Disappointing results
Is the quality there abroad? Tracy Cohen Sayag and Guillaume Lemierre speak with one voice: there is some very good and some less good. Patients may experience complications. It still remains “fairly rare and less serious than operations such as a facelift or breast implants”explains the plastic surgeon.
In terms of results, some can be disappointing. ” Over the months, I noticed very little regrowth, laments a young man on the International hairloss forum, supporting photos, after an operation in Turkey. Scions that are not dead are just a field of ruin. They were planted out of order. They’ve been spaced too far apart, so there’s no density, with white holes showing the skull everywhere. »

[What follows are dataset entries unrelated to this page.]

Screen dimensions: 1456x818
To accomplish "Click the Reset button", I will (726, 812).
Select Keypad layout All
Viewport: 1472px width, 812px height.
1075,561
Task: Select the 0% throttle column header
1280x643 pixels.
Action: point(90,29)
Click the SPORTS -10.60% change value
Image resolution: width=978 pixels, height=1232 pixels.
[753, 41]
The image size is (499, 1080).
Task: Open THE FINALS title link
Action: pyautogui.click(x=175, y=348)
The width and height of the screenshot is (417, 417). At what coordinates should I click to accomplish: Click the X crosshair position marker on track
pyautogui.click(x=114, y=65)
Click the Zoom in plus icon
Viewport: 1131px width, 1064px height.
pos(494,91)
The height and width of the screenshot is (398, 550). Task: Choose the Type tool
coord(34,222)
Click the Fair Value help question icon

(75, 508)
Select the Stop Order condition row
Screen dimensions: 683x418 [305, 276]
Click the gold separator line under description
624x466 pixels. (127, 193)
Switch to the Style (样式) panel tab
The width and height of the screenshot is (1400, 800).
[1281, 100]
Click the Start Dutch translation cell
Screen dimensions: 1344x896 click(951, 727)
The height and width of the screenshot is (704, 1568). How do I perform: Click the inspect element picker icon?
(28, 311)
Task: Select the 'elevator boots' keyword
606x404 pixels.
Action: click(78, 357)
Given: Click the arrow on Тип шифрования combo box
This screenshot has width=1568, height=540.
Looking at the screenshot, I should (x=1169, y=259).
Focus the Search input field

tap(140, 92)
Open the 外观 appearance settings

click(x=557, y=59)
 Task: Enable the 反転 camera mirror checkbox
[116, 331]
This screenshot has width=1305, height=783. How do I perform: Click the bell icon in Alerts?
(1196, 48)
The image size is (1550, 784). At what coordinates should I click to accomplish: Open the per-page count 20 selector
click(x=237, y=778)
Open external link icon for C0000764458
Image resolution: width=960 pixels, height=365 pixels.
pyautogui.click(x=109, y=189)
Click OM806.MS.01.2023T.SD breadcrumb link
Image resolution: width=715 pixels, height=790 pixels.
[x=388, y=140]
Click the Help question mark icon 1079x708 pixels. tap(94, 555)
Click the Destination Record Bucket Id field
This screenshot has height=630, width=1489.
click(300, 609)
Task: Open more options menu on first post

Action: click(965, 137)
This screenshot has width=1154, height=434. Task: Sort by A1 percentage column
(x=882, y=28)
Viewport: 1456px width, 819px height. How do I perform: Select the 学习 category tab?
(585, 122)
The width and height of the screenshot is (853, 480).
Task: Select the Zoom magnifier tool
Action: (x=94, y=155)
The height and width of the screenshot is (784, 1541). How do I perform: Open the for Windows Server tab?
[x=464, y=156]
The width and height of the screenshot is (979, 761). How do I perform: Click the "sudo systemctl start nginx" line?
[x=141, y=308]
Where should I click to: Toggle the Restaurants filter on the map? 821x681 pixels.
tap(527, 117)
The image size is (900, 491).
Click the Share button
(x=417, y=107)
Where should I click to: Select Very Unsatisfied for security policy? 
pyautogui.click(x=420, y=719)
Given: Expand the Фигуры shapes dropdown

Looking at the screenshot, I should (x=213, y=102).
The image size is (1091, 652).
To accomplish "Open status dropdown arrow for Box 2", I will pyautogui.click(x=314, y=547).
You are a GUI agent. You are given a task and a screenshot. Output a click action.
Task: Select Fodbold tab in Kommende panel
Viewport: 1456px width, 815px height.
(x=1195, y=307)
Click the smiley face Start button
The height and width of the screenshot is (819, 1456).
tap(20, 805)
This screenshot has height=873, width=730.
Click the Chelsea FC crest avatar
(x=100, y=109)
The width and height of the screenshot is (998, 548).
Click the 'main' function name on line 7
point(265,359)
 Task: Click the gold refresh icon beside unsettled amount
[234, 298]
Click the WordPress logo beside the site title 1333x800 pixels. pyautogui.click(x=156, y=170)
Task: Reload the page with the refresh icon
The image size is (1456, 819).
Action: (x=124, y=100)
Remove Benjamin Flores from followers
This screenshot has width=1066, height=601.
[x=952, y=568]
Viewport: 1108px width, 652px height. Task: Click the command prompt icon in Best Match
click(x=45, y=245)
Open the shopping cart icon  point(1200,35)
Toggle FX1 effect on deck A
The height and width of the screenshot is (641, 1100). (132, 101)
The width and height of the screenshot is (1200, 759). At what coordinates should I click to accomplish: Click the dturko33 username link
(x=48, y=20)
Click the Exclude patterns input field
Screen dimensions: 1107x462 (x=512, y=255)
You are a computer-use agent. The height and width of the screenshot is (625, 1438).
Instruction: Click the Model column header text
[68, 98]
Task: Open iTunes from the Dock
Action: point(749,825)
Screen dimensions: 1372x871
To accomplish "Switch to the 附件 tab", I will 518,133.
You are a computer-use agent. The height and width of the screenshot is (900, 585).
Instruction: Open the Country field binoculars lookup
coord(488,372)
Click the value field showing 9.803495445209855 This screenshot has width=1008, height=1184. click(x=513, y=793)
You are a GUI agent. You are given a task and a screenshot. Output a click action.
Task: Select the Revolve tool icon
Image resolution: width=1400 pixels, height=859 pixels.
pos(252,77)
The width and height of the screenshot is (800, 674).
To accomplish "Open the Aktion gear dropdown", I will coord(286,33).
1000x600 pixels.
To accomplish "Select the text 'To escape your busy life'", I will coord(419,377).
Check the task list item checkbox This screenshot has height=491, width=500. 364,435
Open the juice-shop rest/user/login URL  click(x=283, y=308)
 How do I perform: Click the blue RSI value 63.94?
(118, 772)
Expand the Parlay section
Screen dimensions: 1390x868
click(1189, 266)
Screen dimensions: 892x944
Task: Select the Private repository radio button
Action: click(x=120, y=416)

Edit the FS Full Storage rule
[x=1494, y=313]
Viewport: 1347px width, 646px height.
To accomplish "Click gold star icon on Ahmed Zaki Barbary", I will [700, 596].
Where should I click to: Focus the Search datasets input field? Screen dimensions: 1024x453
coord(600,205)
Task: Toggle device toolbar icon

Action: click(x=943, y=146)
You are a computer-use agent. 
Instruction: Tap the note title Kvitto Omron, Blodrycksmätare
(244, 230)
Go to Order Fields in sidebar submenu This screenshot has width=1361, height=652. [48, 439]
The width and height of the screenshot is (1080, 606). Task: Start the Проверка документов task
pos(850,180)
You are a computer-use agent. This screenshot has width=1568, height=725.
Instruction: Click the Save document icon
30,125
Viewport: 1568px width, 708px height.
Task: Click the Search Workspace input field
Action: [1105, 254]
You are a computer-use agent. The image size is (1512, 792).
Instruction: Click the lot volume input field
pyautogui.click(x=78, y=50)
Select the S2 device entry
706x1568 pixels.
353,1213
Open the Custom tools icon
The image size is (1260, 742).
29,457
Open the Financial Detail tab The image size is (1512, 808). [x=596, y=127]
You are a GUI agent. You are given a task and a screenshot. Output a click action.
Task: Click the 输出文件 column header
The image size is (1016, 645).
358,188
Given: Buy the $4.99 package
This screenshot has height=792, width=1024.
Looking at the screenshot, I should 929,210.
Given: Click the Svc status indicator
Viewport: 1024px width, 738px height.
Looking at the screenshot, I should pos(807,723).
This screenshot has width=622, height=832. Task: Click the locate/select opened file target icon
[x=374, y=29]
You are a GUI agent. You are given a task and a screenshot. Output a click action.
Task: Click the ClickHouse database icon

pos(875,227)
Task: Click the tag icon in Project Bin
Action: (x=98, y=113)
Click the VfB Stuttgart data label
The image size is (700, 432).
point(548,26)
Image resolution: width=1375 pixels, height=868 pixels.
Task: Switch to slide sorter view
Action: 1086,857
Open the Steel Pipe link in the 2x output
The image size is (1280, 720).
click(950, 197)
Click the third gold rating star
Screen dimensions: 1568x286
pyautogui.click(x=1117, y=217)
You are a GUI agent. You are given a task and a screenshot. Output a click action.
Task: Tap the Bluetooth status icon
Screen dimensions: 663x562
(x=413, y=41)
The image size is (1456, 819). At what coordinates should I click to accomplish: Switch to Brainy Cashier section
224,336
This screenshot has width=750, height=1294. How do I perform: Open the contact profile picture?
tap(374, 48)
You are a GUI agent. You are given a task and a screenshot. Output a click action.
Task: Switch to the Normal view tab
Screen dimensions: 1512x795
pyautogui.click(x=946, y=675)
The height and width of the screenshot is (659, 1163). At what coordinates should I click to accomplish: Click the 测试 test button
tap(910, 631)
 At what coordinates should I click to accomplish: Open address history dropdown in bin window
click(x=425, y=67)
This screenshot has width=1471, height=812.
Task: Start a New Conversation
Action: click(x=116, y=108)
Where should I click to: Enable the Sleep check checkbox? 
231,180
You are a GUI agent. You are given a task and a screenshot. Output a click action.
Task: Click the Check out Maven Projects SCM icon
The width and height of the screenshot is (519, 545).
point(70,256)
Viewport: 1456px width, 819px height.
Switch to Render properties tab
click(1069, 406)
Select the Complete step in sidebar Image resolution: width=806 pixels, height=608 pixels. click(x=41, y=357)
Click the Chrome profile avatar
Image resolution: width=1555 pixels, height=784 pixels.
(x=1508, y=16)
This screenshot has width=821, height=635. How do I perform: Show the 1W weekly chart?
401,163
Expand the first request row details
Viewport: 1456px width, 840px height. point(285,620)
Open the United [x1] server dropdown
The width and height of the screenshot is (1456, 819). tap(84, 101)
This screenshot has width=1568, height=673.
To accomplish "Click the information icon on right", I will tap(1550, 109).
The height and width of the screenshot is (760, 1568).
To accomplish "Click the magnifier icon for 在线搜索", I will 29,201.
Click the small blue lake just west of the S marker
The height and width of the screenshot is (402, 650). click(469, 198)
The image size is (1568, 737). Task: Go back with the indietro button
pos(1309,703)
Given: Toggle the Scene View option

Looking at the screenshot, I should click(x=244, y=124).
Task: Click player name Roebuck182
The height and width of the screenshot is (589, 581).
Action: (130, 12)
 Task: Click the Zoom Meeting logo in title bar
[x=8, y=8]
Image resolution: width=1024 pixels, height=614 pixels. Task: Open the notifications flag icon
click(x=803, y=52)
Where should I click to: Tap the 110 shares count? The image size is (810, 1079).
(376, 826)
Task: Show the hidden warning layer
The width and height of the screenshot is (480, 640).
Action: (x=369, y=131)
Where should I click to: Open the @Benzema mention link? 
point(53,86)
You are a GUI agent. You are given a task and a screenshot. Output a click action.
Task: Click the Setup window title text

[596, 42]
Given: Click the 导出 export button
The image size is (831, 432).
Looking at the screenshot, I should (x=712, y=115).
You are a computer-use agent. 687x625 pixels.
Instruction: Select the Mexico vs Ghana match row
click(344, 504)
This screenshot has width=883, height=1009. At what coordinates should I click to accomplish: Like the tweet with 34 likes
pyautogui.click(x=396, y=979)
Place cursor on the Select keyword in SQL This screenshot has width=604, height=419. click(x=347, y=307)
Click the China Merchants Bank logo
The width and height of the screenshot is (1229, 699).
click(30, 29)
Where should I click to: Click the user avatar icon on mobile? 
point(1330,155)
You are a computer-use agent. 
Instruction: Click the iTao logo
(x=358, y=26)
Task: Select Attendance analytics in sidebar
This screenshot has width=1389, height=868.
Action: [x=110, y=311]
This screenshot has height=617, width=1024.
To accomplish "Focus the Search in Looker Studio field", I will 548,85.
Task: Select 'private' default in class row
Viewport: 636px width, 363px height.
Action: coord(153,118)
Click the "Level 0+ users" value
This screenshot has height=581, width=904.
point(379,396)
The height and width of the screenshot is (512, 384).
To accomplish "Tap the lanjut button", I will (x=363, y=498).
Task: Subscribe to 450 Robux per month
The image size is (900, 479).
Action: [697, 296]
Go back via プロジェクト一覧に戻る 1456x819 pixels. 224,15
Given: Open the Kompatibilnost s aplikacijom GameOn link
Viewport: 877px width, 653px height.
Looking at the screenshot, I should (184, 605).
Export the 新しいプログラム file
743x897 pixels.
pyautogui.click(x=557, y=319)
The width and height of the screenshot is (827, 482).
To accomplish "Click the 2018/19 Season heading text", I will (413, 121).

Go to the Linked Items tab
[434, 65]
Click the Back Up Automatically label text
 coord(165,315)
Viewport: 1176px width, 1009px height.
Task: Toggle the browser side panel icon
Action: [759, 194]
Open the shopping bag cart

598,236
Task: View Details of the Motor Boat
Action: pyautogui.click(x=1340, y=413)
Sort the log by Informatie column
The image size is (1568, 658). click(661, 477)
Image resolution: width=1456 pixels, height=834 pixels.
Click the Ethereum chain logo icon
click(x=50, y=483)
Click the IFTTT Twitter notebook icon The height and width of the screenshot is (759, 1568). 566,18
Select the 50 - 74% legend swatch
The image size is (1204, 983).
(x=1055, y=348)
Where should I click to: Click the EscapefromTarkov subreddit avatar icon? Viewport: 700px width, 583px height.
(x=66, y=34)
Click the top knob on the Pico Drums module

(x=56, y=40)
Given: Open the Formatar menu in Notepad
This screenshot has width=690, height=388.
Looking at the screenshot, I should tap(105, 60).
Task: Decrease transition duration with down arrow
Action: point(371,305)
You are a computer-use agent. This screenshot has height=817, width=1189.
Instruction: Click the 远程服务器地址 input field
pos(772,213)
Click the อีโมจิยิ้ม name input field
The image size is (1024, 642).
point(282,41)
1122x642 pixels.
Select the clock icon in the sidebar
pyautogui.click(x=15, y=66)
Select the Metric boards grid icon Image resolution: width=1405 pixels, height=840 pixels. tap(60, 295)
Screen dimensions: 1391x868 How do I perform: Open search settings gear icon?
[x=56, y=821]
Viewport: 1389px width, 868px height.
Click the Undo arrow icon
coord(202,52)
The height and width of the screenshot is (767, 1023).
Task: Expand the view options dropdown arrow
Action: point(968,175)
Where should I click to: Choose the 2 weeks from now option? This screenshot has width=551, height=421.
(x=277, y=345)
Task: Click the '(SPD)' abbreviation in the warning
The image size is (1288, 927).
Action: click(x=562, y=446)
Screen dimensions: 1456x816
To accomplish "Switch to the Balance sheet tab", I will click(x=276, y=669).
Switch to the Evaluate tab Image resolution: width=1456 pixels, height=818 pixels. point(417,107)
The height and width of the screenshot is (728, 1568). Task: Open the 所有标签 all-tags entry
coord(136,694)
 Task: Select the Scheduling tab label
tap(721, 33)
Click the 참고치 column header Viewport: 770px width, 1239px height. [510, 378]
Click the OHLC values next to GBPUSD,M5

The disappointments are not specific to foreign clinics. In France too, patients report failed transplants. But for those returning from abroad, it is above all the post-operative follow-up that is lacking, warns Muriel Bessis, president of the Association of successes and failures in cosmetic surgery (Arches). In France, surgeons can easily see patients again in the event of complications. To stimulate regrowth, they sometimes offer them PRP sessions (Platelet Rich Plasma) or led sessions if necessary.
A follow-up that the French do not operate outside our borders. “When they have problems following an operation, they are told ‘well come back!’. They feel isolated, left to themselves, and will then knock on the door of French surgeons. » But the latter are not always open to receiving them, in particular because they do not know in what conditions the patients were operated.
Younger patients
French professionals warn: it is not because the price is very attractive that you have to rush headlong. If the operation is performed too early, the alopecia (hair loss) may progress, and the young man will then end up with a bald area between the grafted hair at the front and the back of the skull. A not really aesthetic result, which pushes some to have a second transplant… but you still have to have enough hair in your donor.
If specialists recommend thinking long term, it is also because the profile of patients who take the plunge has evolved. Ten years ago, the exclusive scalp surgeon dermatologist Pierre Bouhanna operated mainly on people in their forties. Now the patient base is younger. “Men in their twenties, with still very moderate baldness, approach us. » Tracy Cohen Sayag goes in the same direction. At the Clinique des Champs Elysées, the 25-35 age group is the most represented among those who have hair transplants. They represent 39% of patients in 2020, followed by 35-45 year olds.
Paul, he knows that his baldness may progress. “I preferred to do a first operation, regain confidence and possibly have a second operation, rather than wait…”
Turkey, a major player in hair transplantation
In 2019, 480,000 people traveled to the country for hair transplants, according to Emin Cakmak, chairman of Turkey’s Health Tourism Development Council. In 2021, there were 756,000, or 57% more. Hair implant tourism thus brings nearly six out of ten patients from abroad to Turkey.